Given instruction:
Reproduce every one of the items below character for character, in the same order and with the same line breaks.
*** Data provided ***
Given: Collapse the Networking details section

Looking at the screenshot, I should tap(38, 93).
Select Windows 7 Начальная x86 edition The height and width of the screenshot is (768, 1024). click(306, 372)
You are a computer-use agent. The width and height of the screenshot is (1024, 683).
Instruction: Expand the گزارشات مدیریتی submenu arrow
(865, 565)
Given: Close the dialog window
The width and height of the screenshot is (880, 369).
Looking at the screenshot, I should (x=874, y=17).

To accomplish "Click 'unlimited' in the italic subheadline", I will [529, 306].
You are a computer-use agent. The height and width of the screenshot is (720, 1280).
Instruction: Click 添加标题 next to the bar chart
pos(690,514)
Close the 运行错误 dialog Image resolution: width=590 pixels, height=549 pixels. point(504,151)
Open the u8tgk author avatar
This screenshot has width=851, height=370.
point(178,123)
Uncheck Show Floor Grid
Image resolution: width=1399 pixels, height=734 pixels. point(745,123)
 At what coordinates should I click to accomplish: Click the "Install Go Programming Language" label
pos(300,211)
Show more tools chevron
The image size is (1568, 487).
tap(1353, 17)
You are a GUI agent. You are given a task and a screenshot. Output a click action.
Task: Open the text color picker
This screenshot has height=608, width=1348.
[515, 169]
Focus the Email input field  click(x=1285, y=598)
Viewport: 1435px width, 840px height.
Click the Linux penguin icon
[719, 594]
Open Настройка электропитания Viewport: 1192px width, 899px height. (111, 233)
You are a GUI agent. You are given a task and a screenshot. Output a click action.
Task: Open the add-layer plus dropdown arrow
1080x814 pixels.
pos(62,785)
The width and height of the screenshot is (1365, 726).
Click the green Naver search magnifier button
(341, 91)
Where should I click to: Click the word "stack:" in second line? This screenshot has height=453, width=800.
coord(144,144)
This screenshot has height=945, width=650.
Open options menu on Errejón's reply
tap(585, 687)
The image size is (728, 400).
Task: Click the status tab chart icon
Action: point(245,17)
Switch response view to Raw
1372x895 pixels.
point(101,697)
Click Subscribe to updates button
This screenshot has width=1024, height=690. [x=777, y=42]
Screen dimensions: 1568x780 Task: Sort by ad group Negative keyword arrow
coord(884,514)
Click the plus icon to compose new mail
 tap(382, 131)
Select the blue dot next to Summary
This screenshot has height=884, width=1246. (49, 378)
***
Worked answer:
Given: Collapse the Networking details section

Looking at the screenshot, I should tap(38, 93).
Select Windows 7 Начальная x86 edition The height and width of the screenshot is (768, 1024). click(306, 372)
You are a computer-use agent. The width and height of the screenshot is (1024, 683).
Instruction: Expand the گزارشات مدیریتی submenu arrow
(865, 565)
Given: Close the dialog window
The width and height of the screenshot is (880, 369).
Looking at the screenshot, I should (x=874, y=17).

To accomplish "Click 'unlimited' in the italic subheadline", I will [529, 306].
You are a computer-use agent. The height and width of the screenshot is (720, 1280).
Instruction: Click 添加标题 next to the bar chart
pos(690,514)
Close the 运行错误 dialog Image resolution: width=590 pixels, height=549 pixels. point(504,151)
Open the u8tgk author avatar
This screenshot has width=851, height=370.
point(178,123)
Uncheck Show Floor Grid
Image resolution: width=1399 pixels, height=734 pixels. point(745,123)
 At what coordinates should I click to accomplish: Click the "Install Go Programming Language" label
pos(300,211)
Show more tools chevron
The image size is (1568, 487).
tap(1353, 17)
You are a GUI agent. You are given a task and a screenshot. Output a click action.
Task: Open the text color picker
This screenshot has height=608, width=1348.
[515, 169]
Focus the Email input field  click(x=1285, y=598)
Viewport: 1435px width, 840px height.
Click the Linux penguin icon
[719, 594]
Open Настройка электропитания Viewport: 1192px width, 899px height. (111, 233)
You are a GUI agent. You are given a task and a screenshot. Output a click action.
Task: Open the add-layer plus dropdown arrow
1080x814 pixels.
pos(62,785)
The width and height of the screenshot is (1365, 726).
Click the green Naver search magnifier button
(341, 91)
Where should I click to: Click the word "stack:" in second line? This screenshot has height=453, width=800.
coord(144,144)
This screenshot has height=945, width=650.
Open options menu on Errejón's reply
tap(585, 687)
The image size is (728, 400).
Task: Click the status tab chart icon
Action: point(245,17)
Switch response view to Raw
1372x895 pixels.
point(101,697)
Click Subscribe to updates button
This screenshot has width=1024, height=690. [x=777, y=42]
Screen dimensions: 1568x780 Task: Sort by ad group Negative keyword arrow
coord(884,514)
Click the plus icon to compose new mail
 tap(382, 131)
Select the blue dot next to Summary
This screenshot has height=884, width=1246. (49, 378)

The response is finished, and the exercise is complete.